Max Pages

As it stands, our crawler is only useful on fairly small sites. Sites with thousands or hundreds of thousands of pages take too long to crawl.

Google's crawlers run concurrently on fleets of servers to crawl the majority of the internet. You might not have that kind of budget for this project.

Let's add a maxPages setting so that we can crawl even gigantic websites and have our tool automatically stop when it's done a reasonable amount of work.

Assignment

Add a maxPages integer to your config struct. This will be the maximum number of pages to crawl.
Update your crawlPage function to return immediately at the start of the function if the length of the pages map is greater than or equal to maxPages. Make sure you safely access the pages map with the mutex!
Make both the maxConcurrency and maxPages settings configurable via command-line args.
Now you should be able to run your program with this syntax:

go build -o crawler

# usage: ./crawler URL maxConcurrency maxPages
./crawler "https://example.com" 3 10

go build and ./crawler can also be replaced with go run . from your main package directory.

Make sure that your program prints a line to the console each time you crawl a page, as well as once per page in the report. This will help you see what your crawler is doing, and ensure you can kill it with ctrl+c if it's stuck in a loop or spamming requests.

Make sure that you're printing a line to the console each time you crawl a page, as well as once per page in the report.

Run and submit the CLI tests.

#### DATA SECTION:
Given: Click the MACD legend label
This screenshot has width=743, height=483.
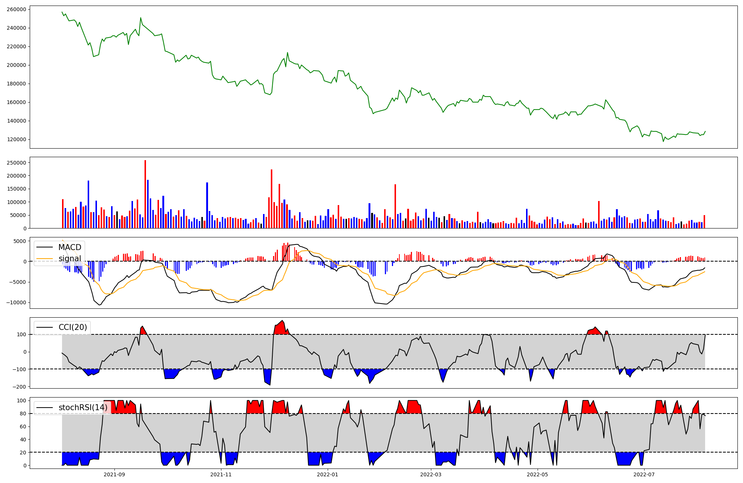Looking at the screenshot, I should click(69, 247).
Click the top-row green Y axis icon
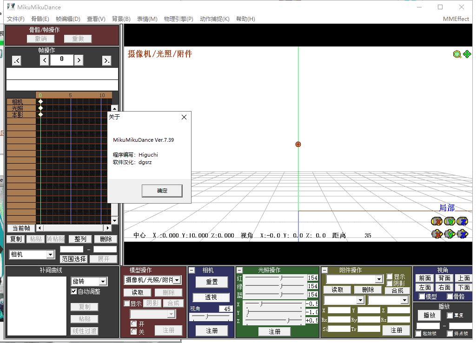The width and height of the screenshot is (476, 343). coord(449,221)
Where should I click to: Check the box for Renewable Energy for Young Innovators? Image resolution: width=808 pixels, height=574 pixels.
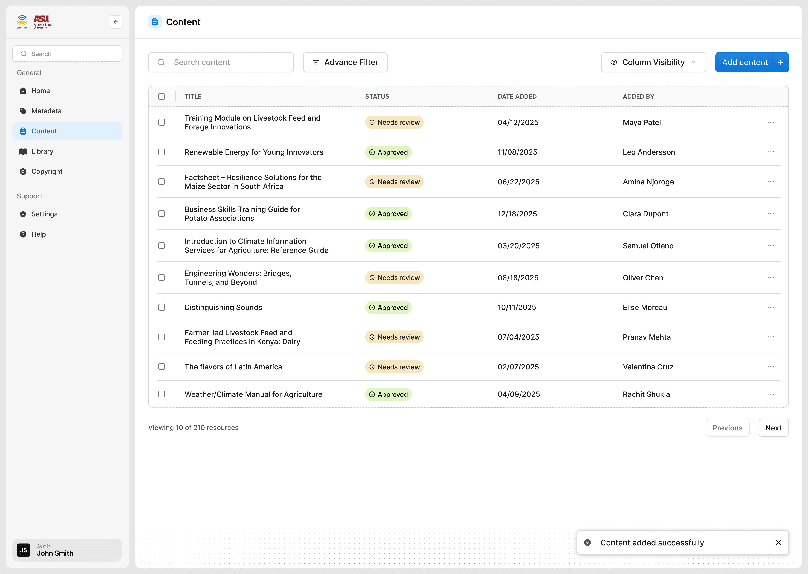pos(162,152)
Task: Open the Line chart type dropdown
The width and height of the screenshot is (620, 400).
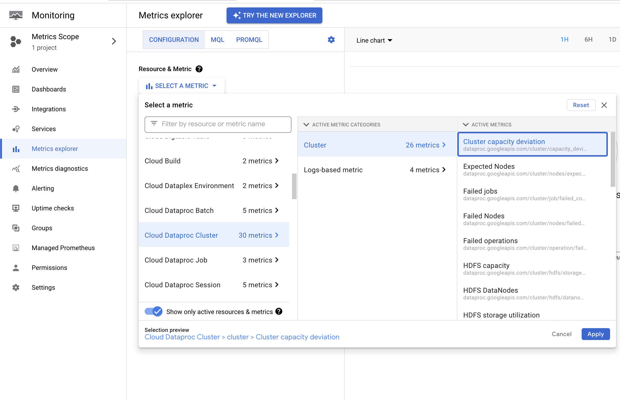Action: click(374, 40)
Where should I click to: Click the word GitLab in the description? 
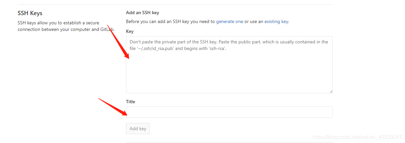point(107,29)
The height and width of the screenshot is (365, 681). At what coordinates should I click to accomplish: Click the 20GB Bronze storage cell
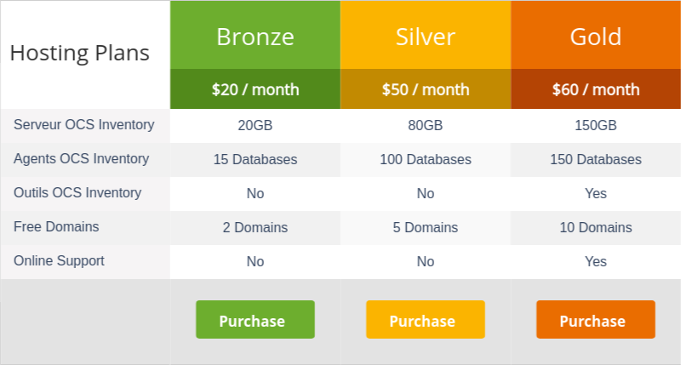[x=255, y=126]

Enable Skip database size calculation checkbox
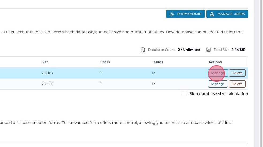coord(184,94)
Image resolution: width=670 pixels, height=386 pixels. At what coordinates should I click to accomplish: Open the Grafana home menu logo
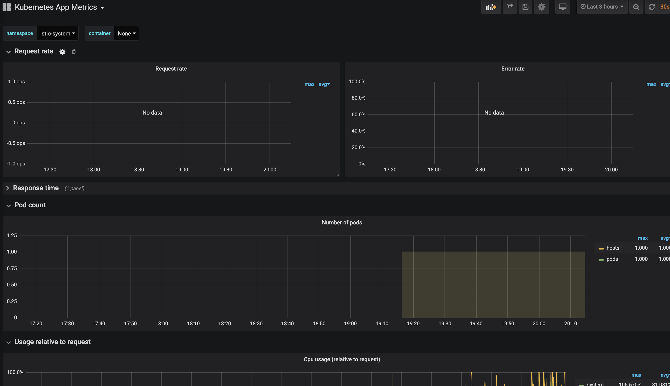[6, 7]
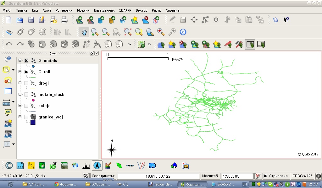The height and width of the screenshot is (188, 322).
Task: Collapse the granice_woj layer tree node
Action: [20, 117]
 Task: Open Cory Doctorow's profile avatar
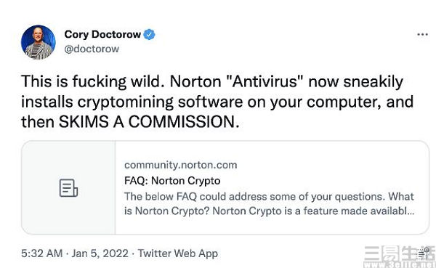pyautogui.click(x=39, y=42)
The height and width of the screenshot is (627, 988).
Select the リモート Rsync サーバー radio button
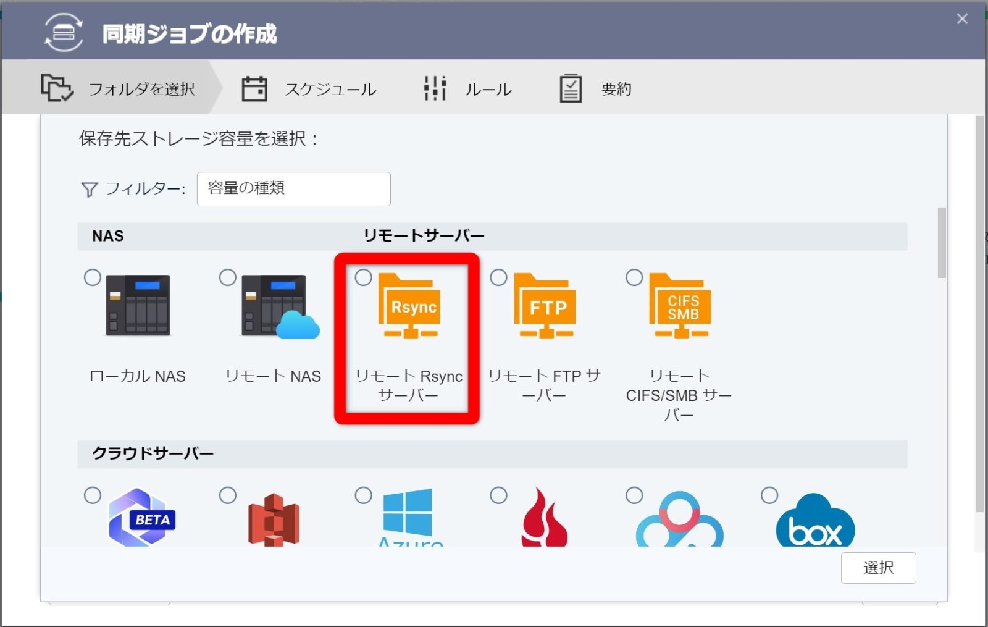(363, 277)
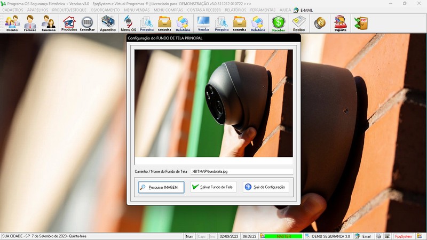Open the Suporte icon
The height and width of the screenshot is (240, 427).
tap(340, 23)

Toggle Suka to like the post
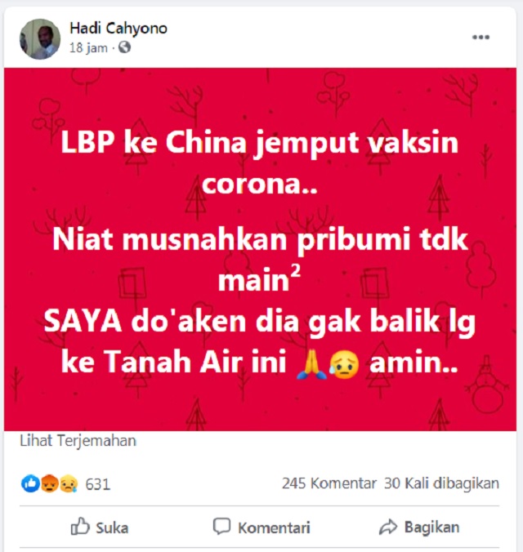coord(100,527)
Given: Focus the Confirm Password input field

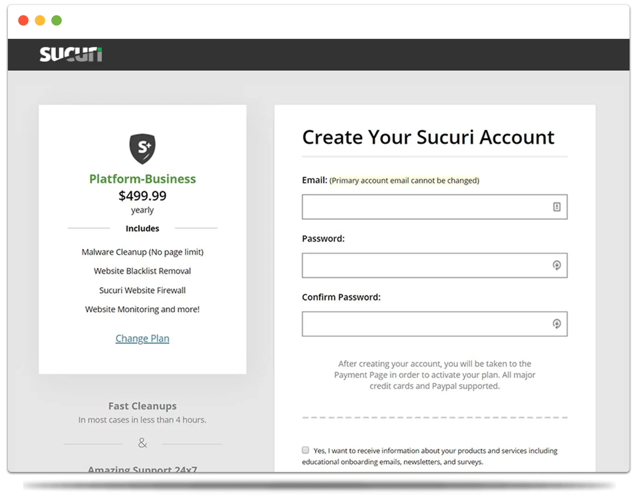Looking at the screenshot, I should (425, 324).
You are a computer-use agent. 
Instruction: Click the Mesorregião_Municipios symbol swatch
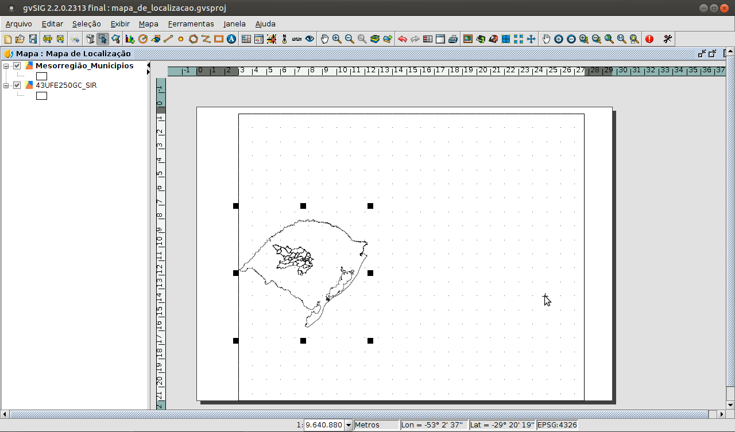click(41, 76)
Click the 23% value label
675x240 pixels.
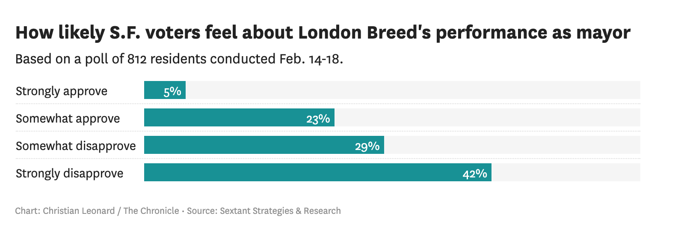(x=318, y=119)
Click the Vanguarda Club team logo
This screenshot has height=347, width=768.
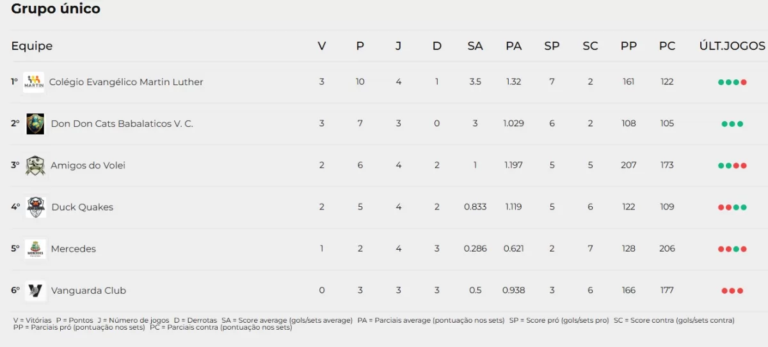coord(35,291)
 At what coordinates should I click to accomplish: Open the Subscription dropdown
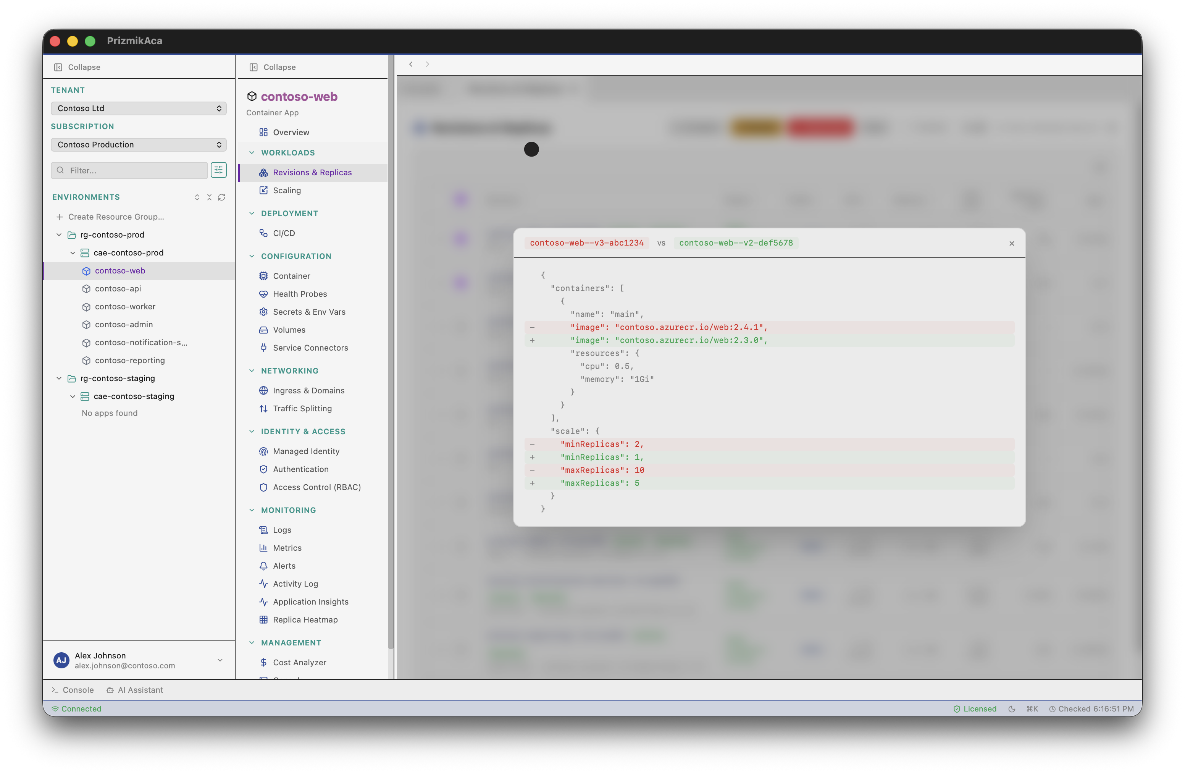138,144
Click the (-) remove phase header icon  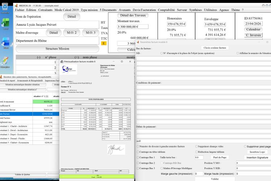click(x=39, y=57)
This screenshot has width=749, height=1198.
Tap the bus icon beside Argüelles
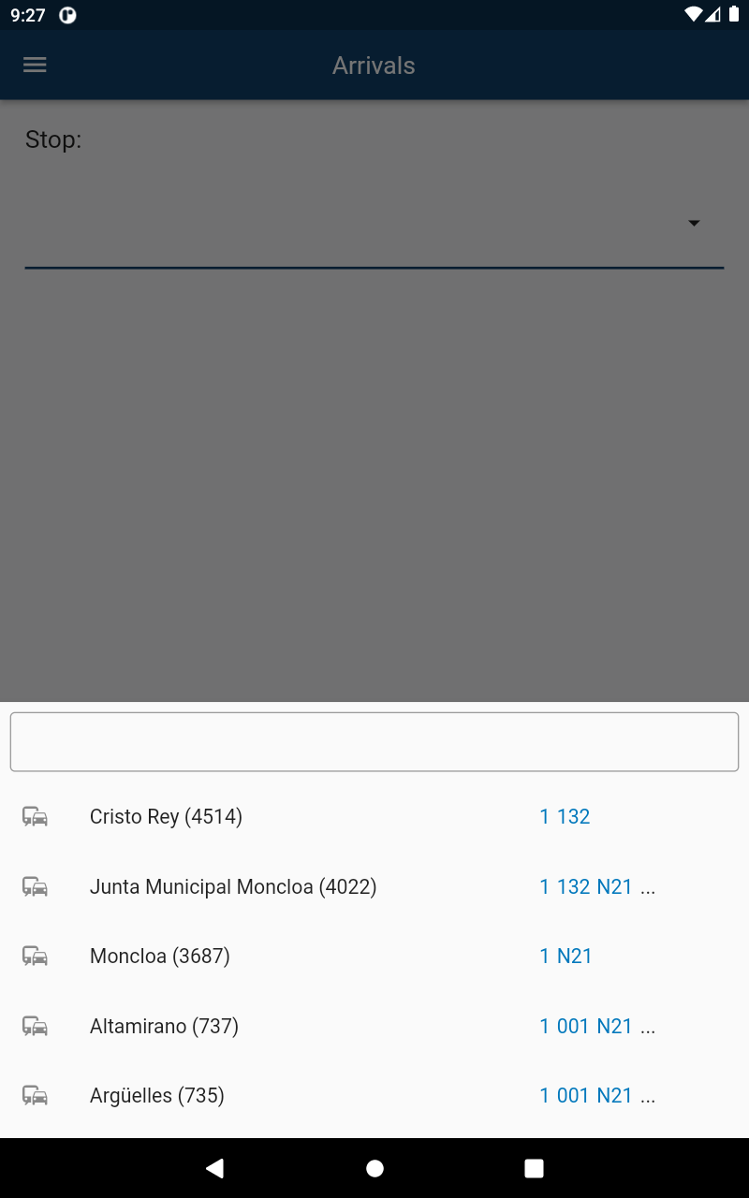coord(35,1096)
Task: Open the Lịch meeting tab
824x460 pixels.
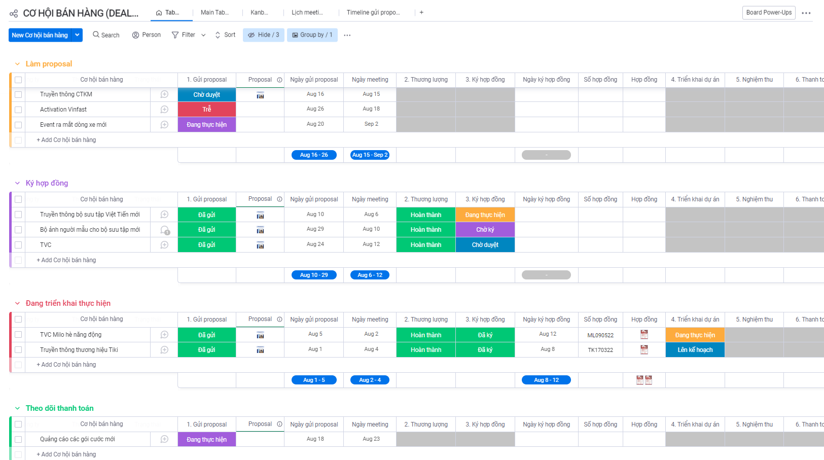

#### GIVEN INSTRUCTION 1:
List the arguments that the usage line in the crawler lesson gives for running the program.
#### GIVEN INSTRUCTION 2:
Print the part of the crawler lesson that opens with the words containing "Make both the" and closes with "or spamming requests.".

#### EXERCISE SOLUTION 1:
URL
maxConcurrency
maxPages

#### EXERCISE SOLUTION 2:
Make both the maxConcurrency and maxPages settings configurable via command-line args.
Now you should be able to run your program with this syntax:

go build -o crawler

# usage: ./crawler URL maxConcurrency maxPages
./crawler "https://example.com" 3 10

go build and ./crawler can also be replaced with go run . from your main package directory.

Make sure that your program prints a line to the console each time you crawl a page, as well as once per page in the report. This will help you see what your crawler is doing, and ensure you can kill it with ctrl+c if it's stuck in a loop or spamming requests.